# Data Analysis and Visualization in Python
## Making Plots With plotnine
Questions
* How can I visualize data in Python?
* What is ‘grammar of graphics’?

Objectives
* Create a `plotnine` object.
* Set universal plot settings.
* Modify an existing plotnine object.
* Change the aesthetics of a plot such as color.
* Edit the axis labels.
* Build complex plots using a step-by-step approach.
* Create scatter plots, box plots, and time series plots.
* Use the facet_wrap and facet_grid commands to create a collection of plots splitting the data by a factor variable.
* Create customized plot styles to meet their needs.

In [None]:
# Disable some warnings
import warnings
warnings.simplefilter(action='ignore', category=FutureWarning)
warnings.simplefilter(action='ignore', category=UserWarning)

## Disclaimer
Python has powerful built-in plotting capabilities such as `matplotlib`, but for this episode, we will be using the `plotnine` package, which facilitates the creation of highly-informative plots of structured data based on the R implementation of `ggplot2` and [The Grammar of Graphics](https://link.springer.com/book/10.1007%2F0-387-28695-0) by Leland Wilkinson. The `plotnine` package is built on top of Matplotlib and interacts well with Pandas.
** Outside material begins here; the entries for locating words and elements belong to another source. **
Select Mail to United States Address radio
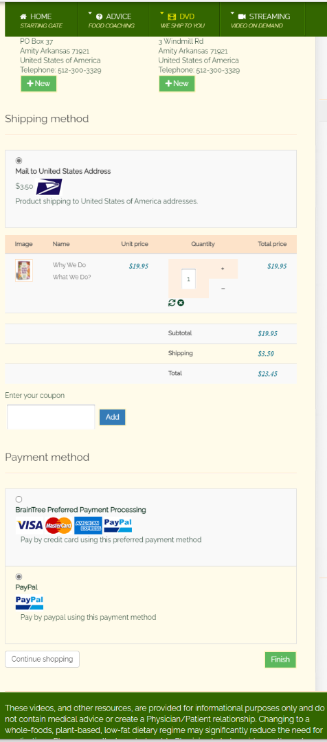 (19, 161)
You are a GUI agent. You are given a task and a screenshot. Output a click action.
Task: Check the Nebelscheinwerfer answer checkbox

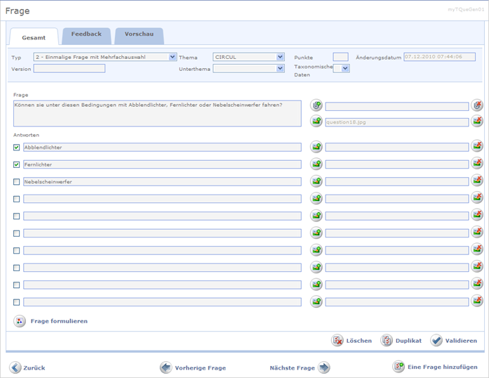pyautogui.click(x=16, y=181)

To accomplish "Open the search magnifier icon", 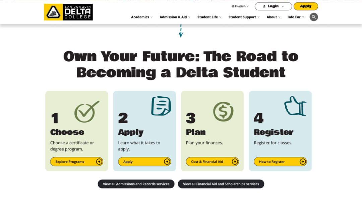I will coord(313,17).
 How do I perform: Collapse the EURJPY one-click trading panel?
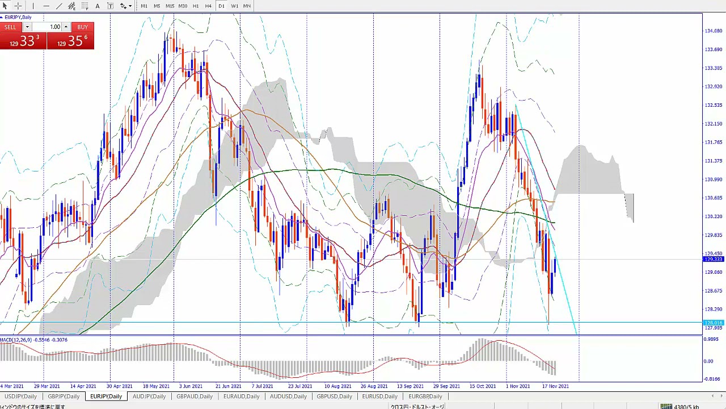pos(2,17)
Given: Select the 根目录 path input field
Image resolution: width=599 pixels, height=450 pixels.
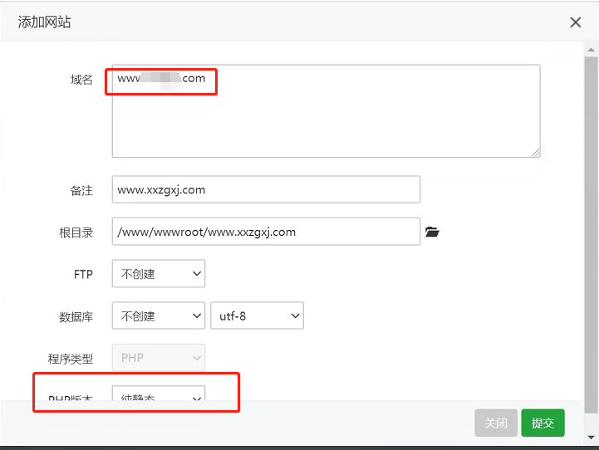Looking at the screenshot, I should [x=266, y=232].
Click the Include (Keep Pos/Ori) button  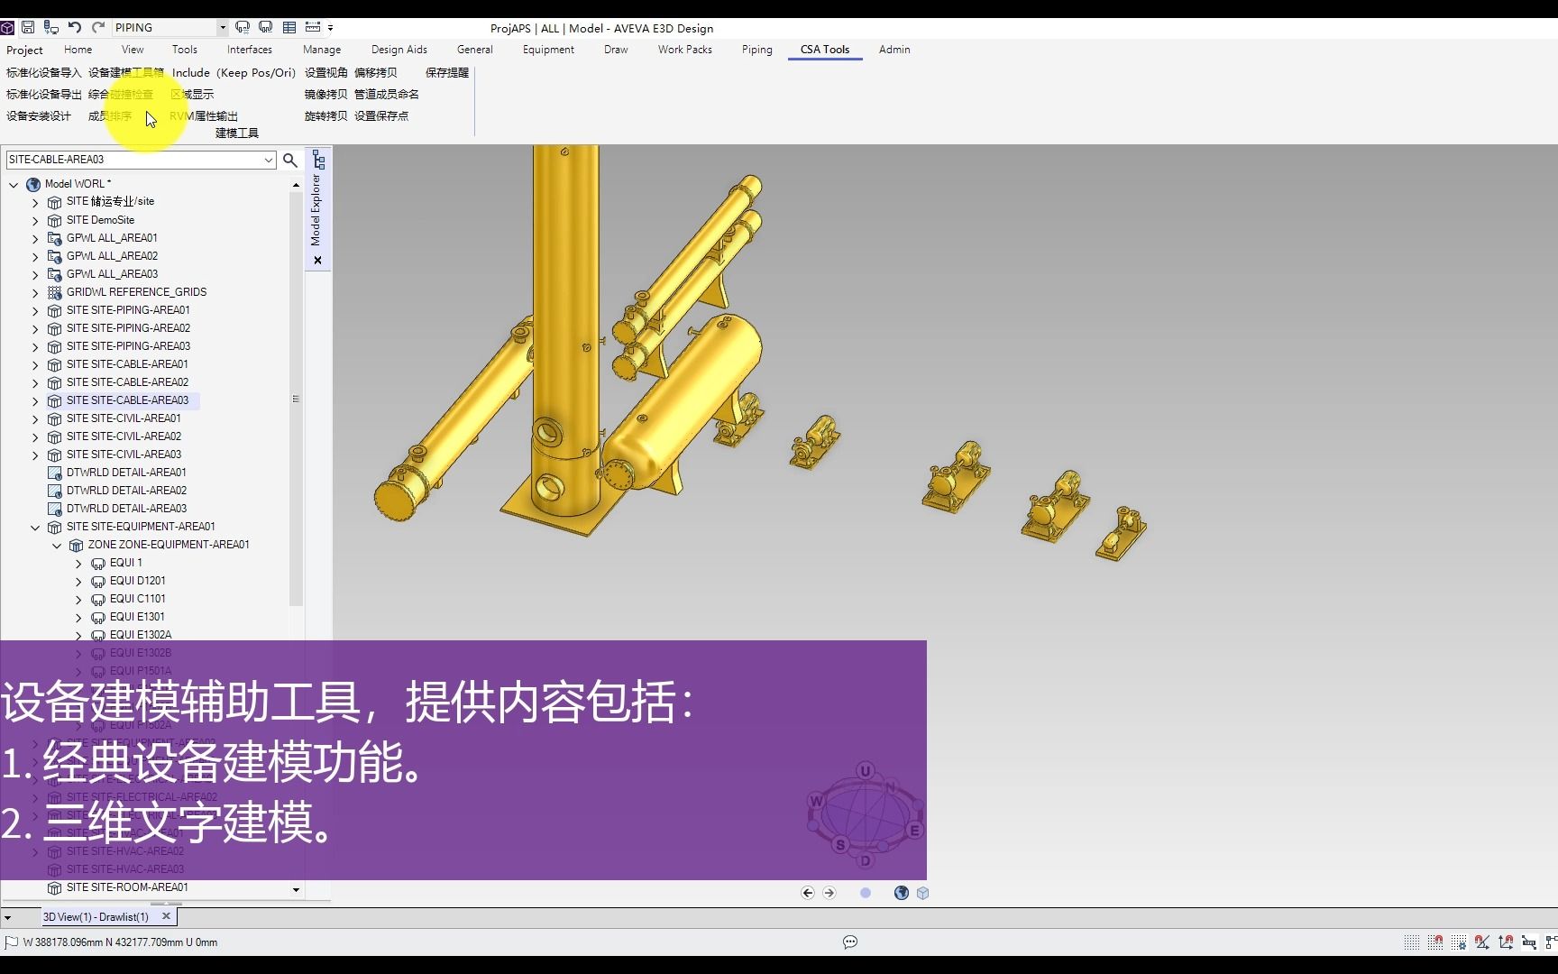(x=234, y=73)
If plotnine is not installed in your *conda setup, see:
https://plotnine.readthedocs.io/en/stable/installation.html

In [None]:
import plotnine as p9

In [None]:
import pandas as pd

# Load and clean the data
surveys_complete = pd.read_csv('../data/surveys.csv')
surveys_complete = surveys_complete.dropna()

## Plotting with plotnine

`plotnine` graphics are built step by step by adding new elementsadding different elements on top of each other using the `+` operator. Putting the individual steps together in brackets `()` provides Python-compatible syntax.

In [None]:
# Initial empty plot
(p9.ggplot(data=surveys_complete))

* Define aesthetics (`aes`), by **selecting variables** used in the plot and `mapping` them to a presentation. The most important aes mappings are: `x`, `y`, `alpha`, `color`, `colour`, `fill`, `linetype`, `shape`, `size` and `stroke`.

In [None]:
(p9.ggplot(data=surveys_complete,
           mapping=p9.aes(x='weight', y='hindfoot_length')))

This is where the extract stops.